==== PAGE
The firm’s analysts pointed out that despite Supermarket Income REIT shares having outperformed their coverage by approximately 15% year-to-date, the new price target suggests a more modest upside potential of 17%. This performance is attributed to the company’s cost-saving measures, which include the internalization of management, portfolio initiatives, and reduced management fees. However, with the updated price target, Goldman Sachs anticipates less room for growth compared to other Buy-rated names within their coverage.
Since being added to the Buy List on October 11, 2023, Supermarket Income REIT’s shares have seen a slight decline of about 1.3%. This contrasts with a 17.3% rise in the FTSE World Europe index and a 3.0% increase across Goldman Sachs’ covered stocks. The analysts believe that the underperformance relative to their coverage can be partly attributed to the overall weak performance of UK Real Estate Investment Trusts (REITs) last year, which was influenced by higher bond yields. Additionally, REITs have generally lagged behind the broader FTSE World index.
Goldman Sachs’ revision of Supermarket Income REIT’s stock rating to Neutral reflects a recalibration of expectations in light of market conditions and the company’s recent performance. The updated price target of GBP0.89 represents a tempered view of the stock’s future appreciation potential.
========
• [TASK DIRECTIONS] According to the passage on Supermarket Income REIT, what is Goldman Sachs' updated price target for the stock? Please answer in a few words.
==== EXTRACTED MATERIAL
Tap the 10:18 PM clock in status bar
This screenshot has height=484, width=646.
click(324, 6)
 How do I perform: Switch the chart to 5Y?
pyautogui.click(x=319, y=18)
========
==== EXTRACTED MATERIAL
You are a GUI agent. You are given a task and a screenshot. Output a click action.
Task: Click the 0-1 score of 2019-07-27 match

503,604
========
==== EXTRACTED MATERIAL
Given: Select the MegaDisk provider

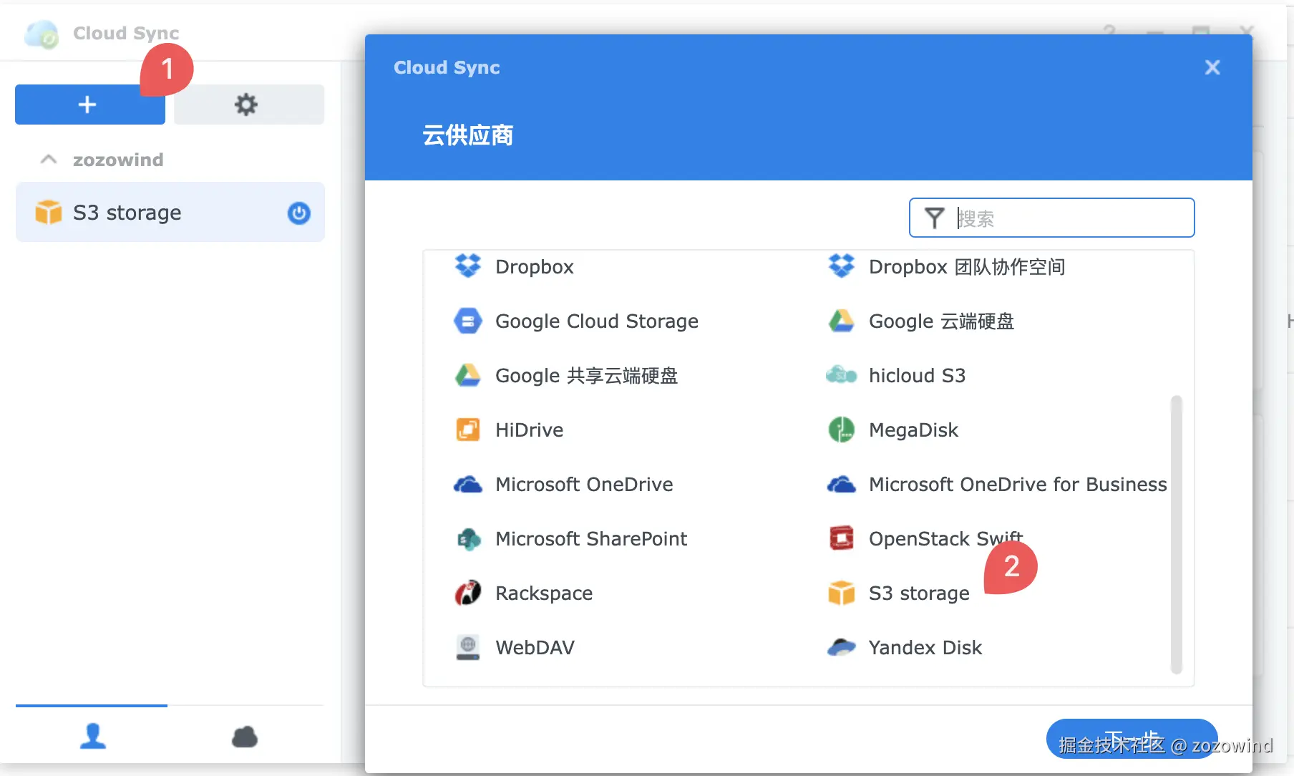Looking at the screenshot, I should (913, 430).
========
• [EXPECTED ANSWER] GBP0.89